(PASSAGE TO READ)

Every three months, we ask four Technical Committee (TC) chairs to select one article from the past nine months that they think is a representative of their TC’s published work over that time period. The newest round of Technical Area Picks have been selected, and will be free to read from March 1st to May 31st. Read on to find out which articles the chairs selected, along with a little insight from each chair about why they chose the article they did.

Education in Acoustics
Mechanical-acoustical analogy: From laboratory to home during the COVID-19 pandemic,” by F. Arturo Machuca-Tzili, A. L. Padilla-Ortiz, and Daniel Martınez-Gutierrez

Education in Acoustics Editor Preston Wilson says, “For those learning acoustics for the first time, analogies are a great way to convey an existing understanding of a topic from a different field into understanding of a new topic in acoustics. This Education in Acoustics article describes the use of mechanical-acoustical analogies to teach the fundamentals of the simple harmonic oscillator in an undergraduate setting, using demonstrations that were conducted virtually during the COVID-19 era. The paper also describes the use of free smart-phone software that allows anyone with access to a smart phone conduct a simple demonstrative experiment with a Helmholtz resonator at home.”

education Technical Area picks

Fig 9. Screenshot of the smartphone at the moment of measuring Helmholtz’s resonator frequency (air volume was 250 cm3 for this image).

Physical Acoustics
Particle size effects on stable levitation positions in acoustic standing waves,” by Wolfgang Rueckner, Joseph Peidle, Allen Crockett, and Daniel Davis

TC Chair Christopher Kube says, “In this article, Rueckner et al. investigated the locations in which objects could be stably levitated in an acoustic standing wave. They provided experimental evidence that objects levitate at either a pressure antinode or node depending on the objects size relative to the wavelength of the acoustic field. This article is commendable as understanding size effects are critical to enable the many exciting levitation applications in the future.”

Physical Acoustics Technical Area picks

Fig. 2. Unprocessed schlieren image of a levitating 4 mm diameter Styrofoam ball centered on a pressure node.

Structural Acoustics and Vibration
Analysis of geometric defects in square locally resonant phononic crystals: A comparative study of modeling approaches,” by L. Katch, M. Moghaddaszadeh, C. L. Willey, A. T. Juhl, M. Nouh, and A. P. Argüelles

TC Chair Christina Naify says, “This article presents a computationally efficient modeling approach to predict the dynamic response of a defect in an elastic lattice. Defects and geometric abnormalities are often present in structures manufactured by additive manufacturing. Models with varying ranges of fidelity are compared for varying degrees of deviation from the pristine designed geometry. In general, this article touches on many hot topics in structural acoustics and vibrations including the effects of defects, additive manufacturing, and metamaterials.”

Structural Acoustics & Vibration Technical Area picks

Fig. 1. Details of the unit cell

Underwater Acoustics
Evaluating machine learning architectures for sound event detection for signals with variable signal-to-noise-ratios in the Beaufort Sea,” by Malek Ibrahim, Jason D. Sagers, Megan S. Ballard, Minh Le, and Vasilis Koutsomitopoulos

TC Chair Jie Yang says, “This paper was chosen as a Technical Area Pick because it explores the challenging polyphonic sound event detection problem using machine learning architectures. An established architecture from the image classification domain composed of >20M parameters is compared to lightweight model (1.2 M parameters) specifically designed for polyphonic sound event detection. The candidate architectures were investigated and evaluated on nine classes of signals broadcast from moored sources that were recorded over the course of a yearlong experiment. These signals represent a high degree of variability with respect to time-frequency characteristics, changes in signal-to-noise ratio, and class imbalances providing an excellent data set to evaluate model performance.”

Underwater Technical Area picks

Fig. 5. Comparison of results from window-level and frame-level architectures for three classes on a 1-min data sample from session 1472 recorded on 21 June 2017.

Congratulations to all the authors whose work has been highlighted by the TC chairs and Editors!

(End PASSAGE TO READ)

▸ WHAT IS REQUIRED
Rewrite the text on Technical Area Picks from "Underwater Technical Area" up to and including "21 June 2017.", changing "Comparison" to "Contrast".

(DATA FOR REVIEW)

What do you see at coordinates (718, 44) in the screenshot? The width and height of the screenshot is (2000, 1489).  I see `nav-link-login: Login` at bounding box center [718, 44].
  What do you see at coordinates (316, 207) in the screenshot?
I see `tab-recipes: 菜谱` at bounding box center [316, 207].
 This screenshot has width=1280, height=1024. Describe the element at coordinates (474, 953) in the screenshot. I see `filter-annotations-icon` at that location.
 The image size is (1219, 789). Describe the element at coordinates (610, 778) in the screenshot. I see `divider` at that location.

(End DATA FOR REVIEW)

▸ YOUR RESPONSE
Underwater Technical Area picks

Fig. 5. Contrast of results from window-level and frame-level architectures for three classes on a 1-min data sample from session 1472 recorded on 21 June 2017.